A low-level outbreak has occurred in the two strongly Muslim provinces on Sumatra Island. Scores of people have become infected; four have died. For years, many Muslims have refused vaccination because of the presence of pig enzymes in vaccines.

Jakarta (AsiaNews) – An outbreak of diphtheria has hit the provinces of Aceh and West Sumatra, on the island of Sumatra.

In Padang, the capital of West Sumatra, where a state of emergency has been declared, 62 people are suspected to have contracted the inflection. Six are known to have it whilst two have died. In Banda Aceh, the capital of Aceh province, 16 people have been infected and two have died.

The Indonesian Paediatric Association (Ikatan Dokter Anak Indonesia or IDAI) said that the cause of the spread of the disease is religious. The two provinces are strongly Muslim, and residents have opposed vaccination for decades.

“There has been especially strong opposition to vaccination since 2012,” said IDAI secretary Piprim Basarah Yanuarso. “Among Muslims, some people think that vaccination is part of a Jewish conspiracy, and that it is haram (forbidden).”

"When we went to Padang during the outbreak of the epidemic, the local health agency told us of growing opposition to vaccination,” he noted.
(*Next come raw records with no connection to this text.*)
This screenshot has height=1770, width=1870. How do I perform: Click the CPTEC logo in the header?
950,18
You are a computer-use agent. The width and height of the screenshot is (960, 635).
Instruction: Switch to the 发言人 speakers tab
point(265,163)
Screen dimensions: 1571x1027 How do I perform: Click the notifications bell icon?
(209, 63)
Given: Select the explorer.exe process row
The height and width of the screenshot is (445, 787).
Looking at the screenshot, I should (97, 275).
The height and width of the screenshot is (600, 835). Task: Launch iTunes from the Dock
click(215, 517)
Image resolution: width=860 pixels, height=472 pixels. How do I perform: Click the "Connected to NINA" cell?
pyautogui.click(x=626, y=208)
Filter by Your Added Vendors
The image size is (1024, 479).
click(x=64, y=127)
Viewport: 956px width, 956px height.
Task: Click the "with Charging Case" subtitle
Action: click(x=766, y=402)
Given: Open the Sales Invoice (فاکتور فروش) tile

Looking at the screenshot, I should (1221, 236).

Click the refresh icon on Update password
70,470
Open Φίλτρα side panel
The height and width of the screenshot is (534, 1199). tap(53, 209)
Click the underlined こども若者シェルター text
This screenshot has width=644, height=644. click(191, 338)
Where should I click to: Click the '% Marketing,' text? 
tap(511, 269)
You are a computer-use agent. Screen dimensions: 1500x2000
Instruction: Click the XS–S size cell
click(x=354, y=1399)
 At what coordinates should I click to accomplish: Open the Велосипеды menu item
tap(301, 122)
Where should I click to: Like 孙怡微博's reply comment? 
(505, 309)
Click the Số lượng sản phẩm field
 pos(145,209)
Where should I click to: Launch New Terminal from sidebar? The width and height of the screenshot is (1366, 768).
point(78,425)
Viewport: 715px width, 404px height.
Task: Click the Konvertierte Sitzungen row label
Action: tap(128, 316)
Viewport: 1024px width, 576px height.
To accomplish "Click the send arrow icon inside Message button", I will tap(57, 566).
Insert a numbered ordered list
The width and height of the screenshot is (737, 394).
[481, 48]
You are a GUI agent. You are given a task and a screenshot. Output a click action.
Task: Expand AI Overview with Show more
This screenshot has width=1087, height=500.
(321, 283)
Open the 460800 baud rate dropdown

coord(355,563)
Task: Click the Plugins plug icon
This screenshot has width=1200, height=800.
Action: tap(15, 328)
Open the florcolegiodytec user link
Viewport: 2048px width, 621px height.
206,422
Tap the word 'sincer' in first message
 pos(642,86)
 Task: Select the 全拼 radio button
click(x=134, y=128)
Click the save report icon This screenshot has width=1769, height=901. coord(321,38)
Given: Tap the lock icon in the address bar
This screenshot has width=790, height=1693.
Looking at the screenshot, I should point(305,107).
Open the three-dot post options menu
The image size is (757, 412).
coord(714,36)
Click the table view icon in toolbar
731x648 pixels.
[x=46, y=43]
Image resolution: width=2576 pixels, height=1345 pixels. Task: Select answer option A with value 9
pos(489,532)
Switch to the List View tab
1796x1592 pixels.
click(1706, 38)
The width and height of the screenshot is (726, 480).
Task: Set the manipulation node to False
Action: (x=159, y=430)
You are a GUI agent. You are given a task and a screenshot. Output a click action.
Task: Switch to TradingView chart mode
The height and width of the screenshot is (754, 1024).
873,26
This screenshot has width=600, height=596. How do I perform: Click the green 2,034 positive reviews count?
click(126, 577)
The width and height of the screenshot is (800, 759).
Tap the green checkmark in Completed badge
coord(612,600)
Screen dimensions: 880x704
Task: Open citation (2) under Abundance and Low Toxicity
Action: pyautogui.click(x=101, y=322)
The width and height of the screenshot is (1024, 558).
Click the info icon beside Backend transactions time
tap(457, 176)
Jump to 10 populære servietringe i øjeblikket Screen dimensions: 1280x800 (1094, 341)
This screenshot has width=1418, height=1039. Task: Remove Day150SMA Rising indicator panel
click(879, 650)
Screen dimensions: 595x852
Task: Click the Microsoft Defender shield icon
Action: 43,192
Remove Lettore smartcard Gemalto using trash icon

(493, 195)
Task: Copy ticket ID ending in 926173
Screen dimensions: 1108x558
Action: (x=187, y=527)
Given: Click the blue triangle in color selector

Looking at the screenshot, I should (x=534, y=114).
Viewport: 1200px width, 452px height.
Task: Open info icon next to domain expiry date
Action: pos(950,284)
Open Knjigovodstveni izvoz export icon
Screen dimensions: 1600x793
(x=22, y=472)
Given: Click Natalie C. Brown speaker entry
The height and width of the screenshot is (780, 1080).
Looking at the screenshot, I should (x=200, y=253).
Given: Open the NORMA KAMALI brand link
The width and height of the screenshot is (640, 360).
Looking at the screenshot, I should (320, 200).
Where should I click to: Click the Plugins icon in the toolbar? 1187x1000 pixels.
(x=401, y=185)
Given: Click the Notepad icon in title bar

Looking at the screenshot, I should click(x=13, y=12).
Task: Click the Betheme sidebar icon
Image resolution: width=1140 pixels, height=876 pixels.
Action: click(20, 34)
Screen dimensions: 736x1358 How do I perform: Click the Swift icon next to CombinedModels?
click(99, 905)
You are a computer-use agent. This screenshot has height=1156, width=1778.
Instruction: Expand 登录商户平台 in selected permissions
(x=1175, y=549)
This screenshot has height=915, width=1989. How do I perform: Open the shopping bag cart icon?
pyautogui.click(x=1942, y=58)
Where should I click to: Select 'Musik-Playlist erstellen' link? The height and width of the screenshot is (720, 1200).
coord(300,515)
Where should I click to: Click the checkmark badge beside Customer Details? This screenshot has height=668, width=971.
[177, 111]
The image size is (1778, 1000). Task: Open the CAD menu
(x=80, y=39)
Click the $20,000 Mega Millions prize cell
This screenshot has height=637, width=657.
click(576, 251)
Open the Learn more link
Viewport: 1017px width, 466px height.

“People here think that the vaccine is haram after having heard someone saying so in a mosque. In very religious regions, such rumours have had a great negative impact on immunisation."

Data from the West Sumatra Health Agency show that 93 per cent of the population was vaccinated in 1992. This was down to 35 per cent in 2013. According to IDAI data, only two out of ten mothers get their children immunised in Aceh province.

Like polio, diphtheria was successfully eradicated in the country. In fact, the number of diphtheria cases dropped in Indonesia from 432 in 2006 to 394 in 2014 (75 per cent of them children). However, “as the level of immunisation drops from 80 to 60 per cent, chances for an outbreak will go up, like in Padang and Aceh," Piprim explained.

H M Subuh, the Health Ministry’s director general for Disease Control and Environmental Health, called for less emphasis on religion.

"People should give priority to their own safety and that of their children rather than get bogged down over whether the vaccine is halal or haram," he said. In Islam, halal refers to what is religiously lawful, and haram to what is religiously unlawful.

In the past, Islamic religious authorities have issued religious bans on vaccines. In 2008, the Indonesian Ulema Council (Majelis Ulama Indonesia or MUI) banned a vaccine against meningitis by GlaxoSmithKline because it contained pig enzymes.

In 2010, the MUI defended its fatwa, declaring that two other brands of the meningitis vaccine were halal, ignoring experts’ opinion that no vaccines can be pig-free.

MUI president Din Syamsuddin backed the fatwa, saying that "the Ulema Council has dealt with these problems for a long time. We expect vaccines with ingredients derived from pigs to be no longer used, except in an emergency."